◆ **Instructions to follow**:
The answer consists solely of the lines running from the one with "Where should I" through the final line below, transcribed exactly and without any pictures.

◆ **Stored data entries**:
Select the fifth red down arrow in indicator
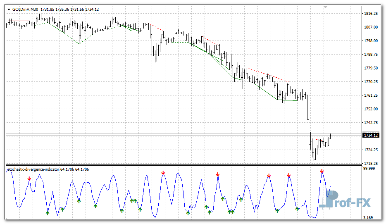 click(289, 175)
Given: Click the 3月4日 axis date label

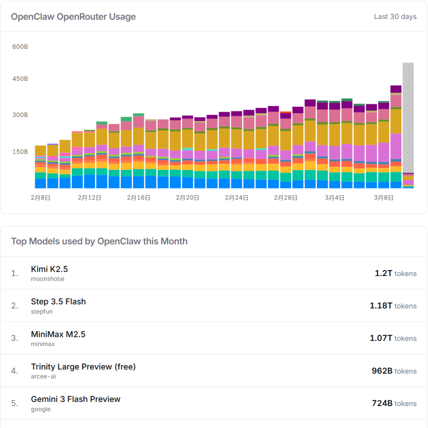Looking at the screenshot, I should (x=335, y=198).
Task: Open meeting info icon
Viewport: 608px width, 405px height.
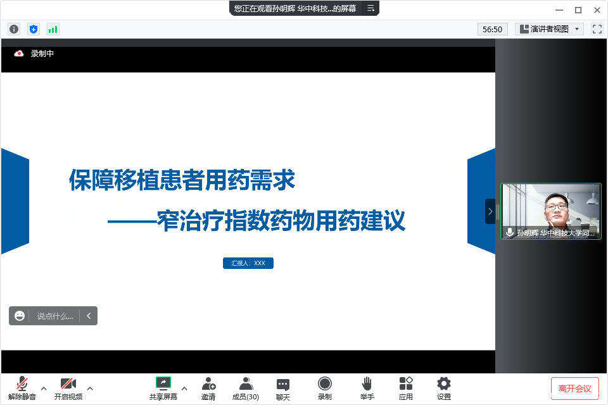Action: pos(14,29)
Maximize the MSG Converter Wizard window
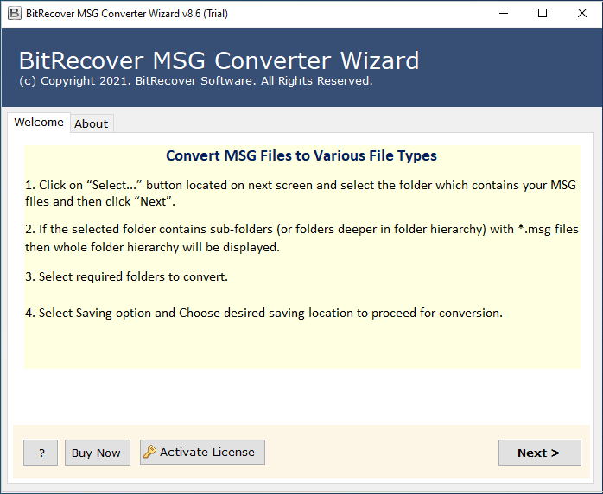Image resolution: width=603 pixels, height=494 pixels. click(543, 14)

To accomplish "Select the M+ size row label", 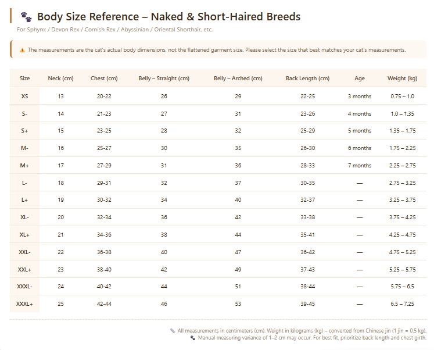I will (24, 165).
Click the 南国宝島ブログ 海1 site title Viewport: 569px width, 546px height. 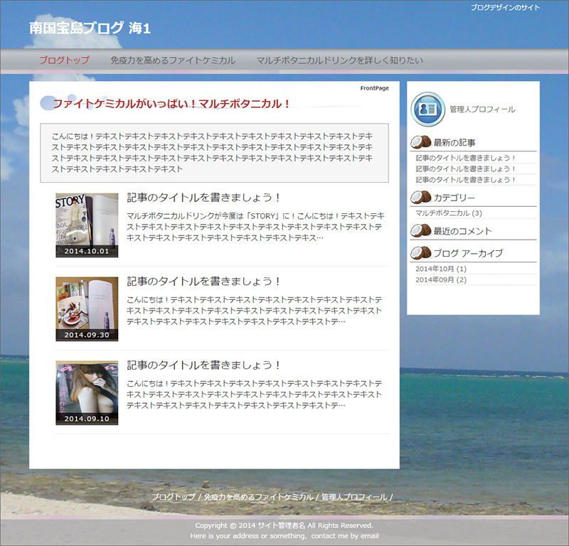coord(90,28)
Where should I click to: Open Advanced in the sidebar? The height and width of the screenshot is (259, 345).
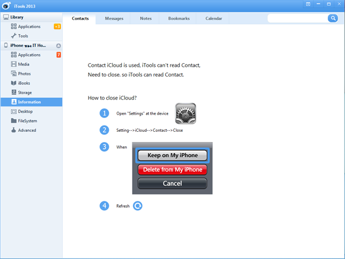(x=26, y=130)
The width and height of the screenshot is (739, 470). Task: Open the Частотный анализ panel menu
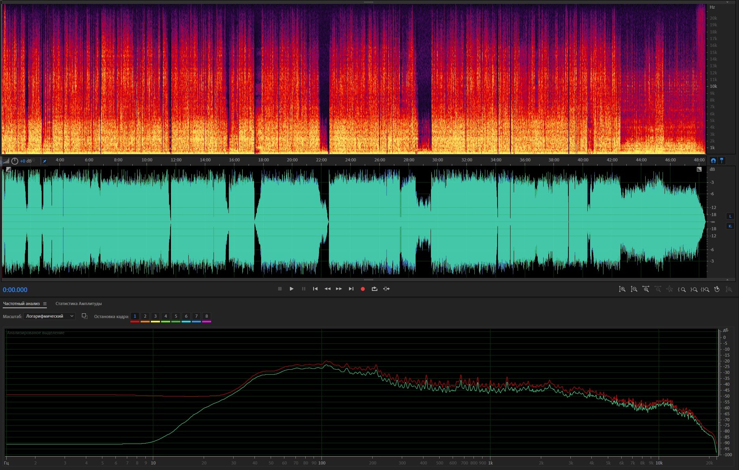coord(45,303)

◆ **Answer box**:
Where should I click to: Open Advanced in the sidebar? The height and width of the screenshot is (259, 345).
(x=26, y=130)
The width and height of the screenshot is (739, 470). Task: Open the Частотный анализ panel menu
coord(45,303)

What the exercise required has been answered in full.